Now thirty years after the proliferation of computers and the growth of the Internet, more consideration is being given to the inevitable impact of change on every aspect of data and records. New technologies have come and gone, and our government and courts have struggled to address the broad and profound implications of those changes. We have had to completely redefine the terms and mechanisms of access to information and of accountability in the digital age.
Out of dire necessity, the records management profession has evolved to include technological change as part of risk management, business continuity planning, and digital preservation. Even the notion of what constitutes a record has been fluid and evolving, requiring the application of “diplomatics” to tease out the characteristics and dependencies of a document and a record (Duranti, 1989). Records management has always been closely bound with the media of the age－whether the technology involves papyrus or microprocessors. Each age brings new challenges with regard to the creation, use and preservation of records.
Today the rate of change and the need for special technological expertise represents a series of pivot points for records managers. We must at once be fluent in the technologies that are relevant in our industries and also be actively engaged in understanding the particular requirements of the many stakeholders who use those technologies. We cannot be expert in everything, but we must be effective partners. This entails becoming familiar with specialized terminology and with platform development methodologies.

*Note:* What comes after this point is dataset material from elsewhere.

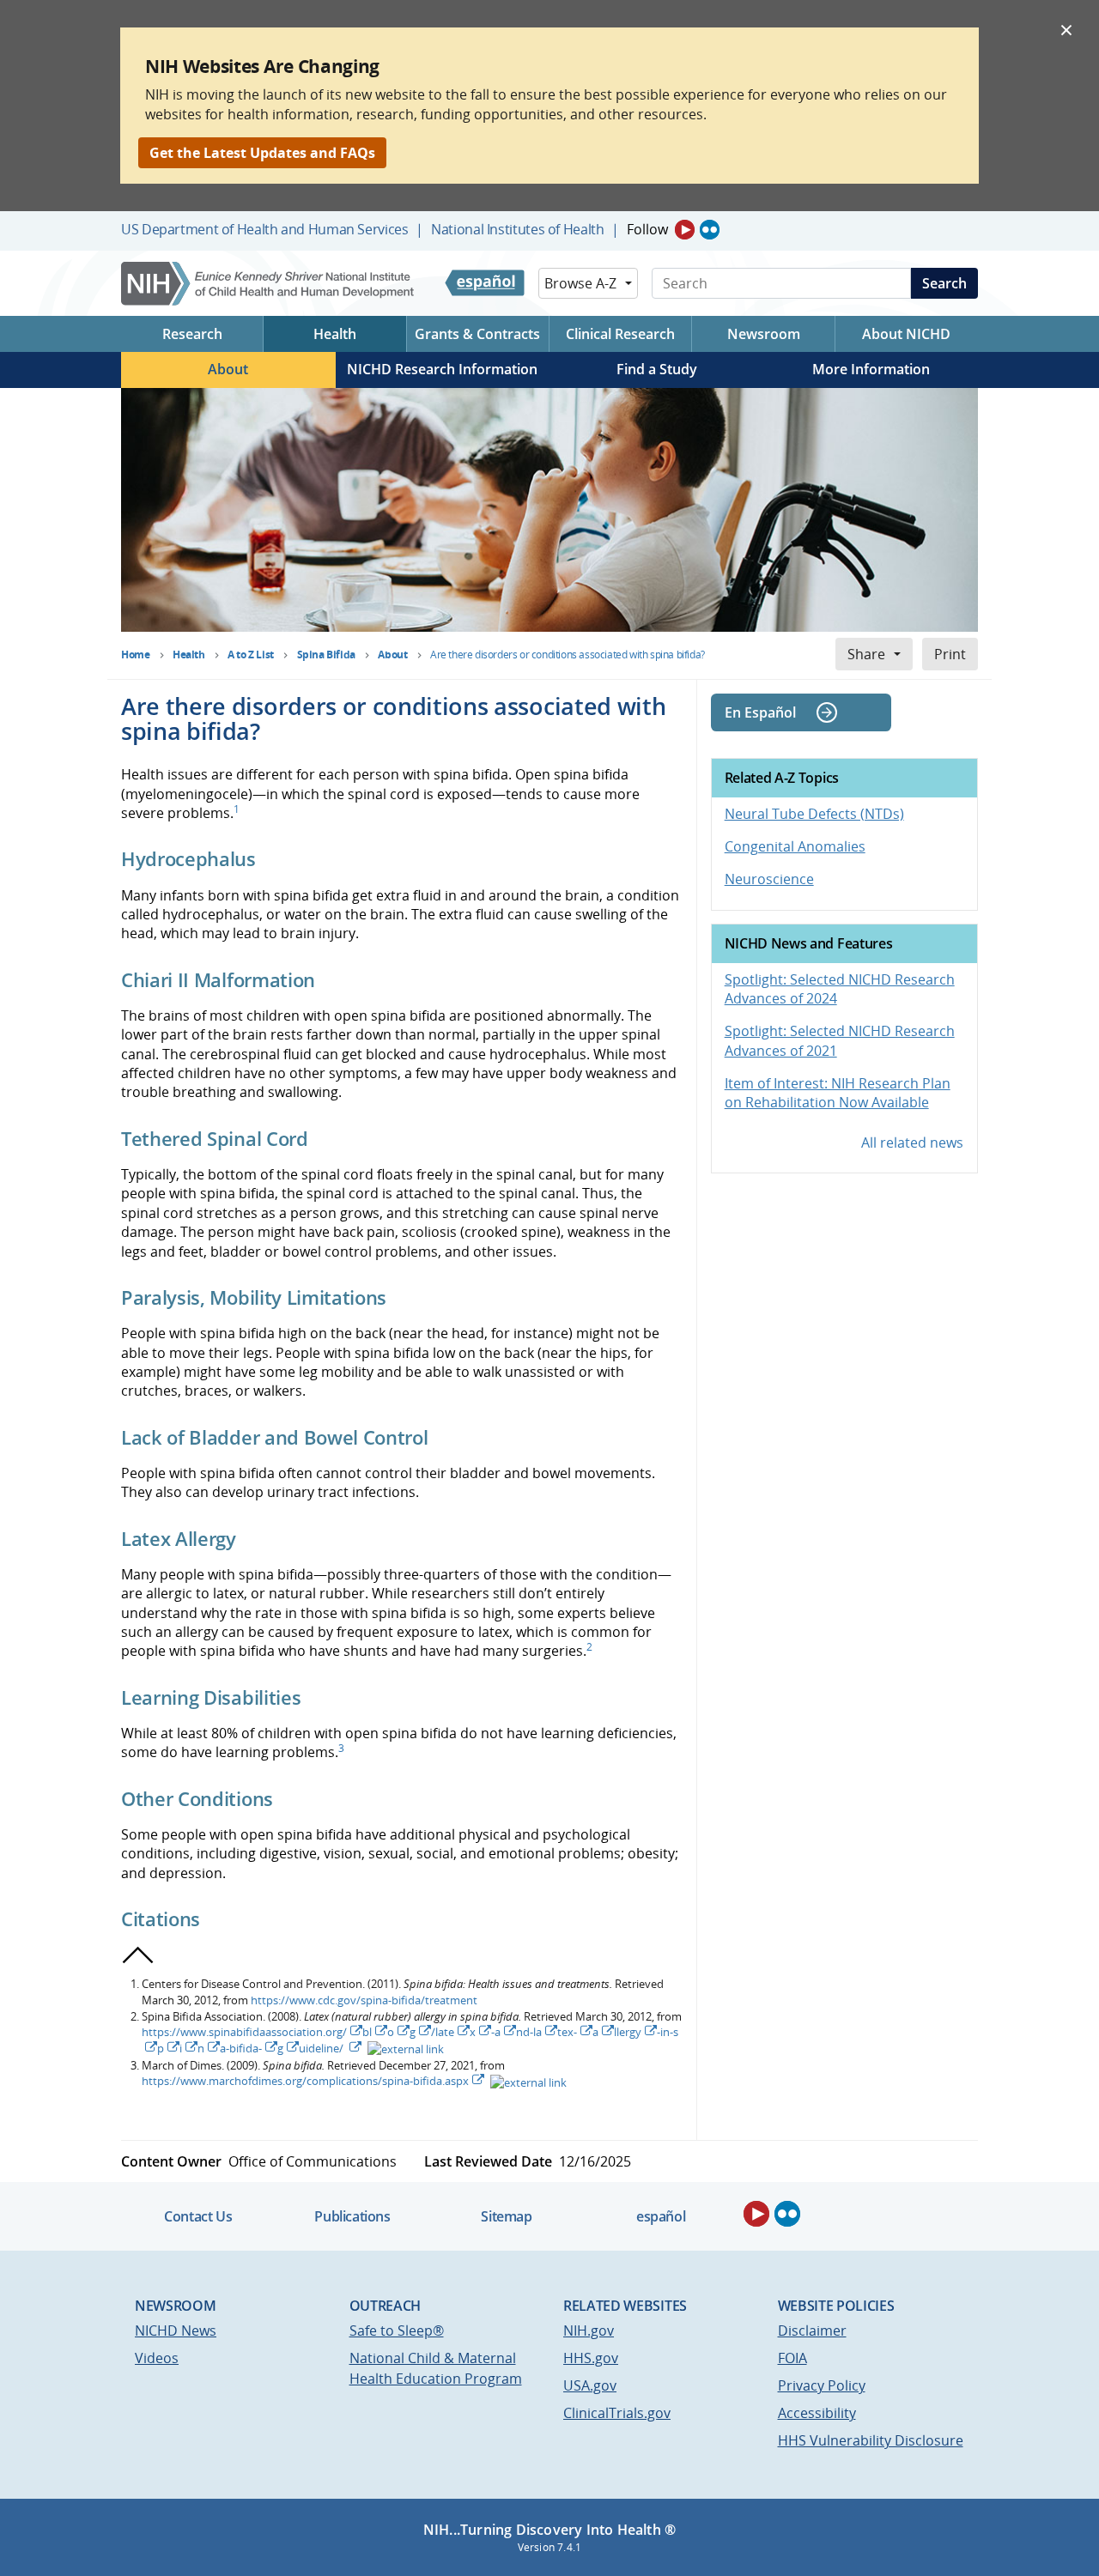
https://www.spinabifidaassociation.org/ (244, 2032)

MARA has prepared me for this challenge by propelling me forward and backward in time, to better understand the larger patterns of the growth and function of archives and records management within a given technological paradigm. Two projects in particular have allowed me to develop a fuller picture of the dynamics and concerns pertaining to recordkeeping and technology.
Supporting Evidence 1
My first evidence of mastery of competency C is an analytical essay entitled DOCAM Research Alliance, the Challenges of New Media Art Preservation. The exploration of the subject highlights key questions facing an archivist or records manager because in any professional setting there is likely to be a plethora of new and older media types, each with its own set of unique characteristics and requirements for effective management and use. The record lifecycle must be considered in conjunction with routine maintenance concerns and in light of changing platforms and media. Within the topic of my essay, the original intentions of the artist and the quality of the viewer’s interaction with the work of art represent additional layers of concern for the archivist. The technical challenges and the cost of addressing them are emphasized and are relevant in any working context.
Supporting Evidence 2
The second item of evidence is a Prezi presentation, A Brief Tour of Map Archives on the Web. This was an exciting project because it underscores the critical association between the documentation and representation of reality and reality itself. Through this project I was also introduced to the enormous potential of GIS software tools for use in image archives. One particular archive that I reviewed in the presentation, The David Rumsey Map Collection, offers specially developed technology tools that enable a uniquely modern experience of the historic map content. This is a delightful example of how thoughtful application of technology can enhance the user experience, allowing the viewer to build new connections and associations among content. The use of enhanced browser-based tools for exploring content also expands the potential audience of these cartographic treasures.
These pieces of evidence illustrate my deeper appreciation of the inextricable connection between records and archives management and the processes and media that surround us. This has been a constant theme within the program, and it has also been a constant in my professional life, where I oversee the daily operations of a creative services department. The creative lifeblood of our business flows through our digital tools and infrastructure without which we could barely function. The regular occurrence of software and hardware upgrades, difficulty in reading older files, and the imminent threat of software and hardware failure touches my entire team on a frequent basis.
It is my duty, trained in best practices in digital asset management and archives and records management, to provide a firm foundation for a planned and proactive stance toward technological advancement, rather than a reactive response to a crisis state. Through my graduate and professional work, I have become an effective partner with IT and technology vendors who are among the many stakeholders. I believe the MARA program has provided me with the knowledge and insights to ensure this foundation in my current job, as well as any future roles.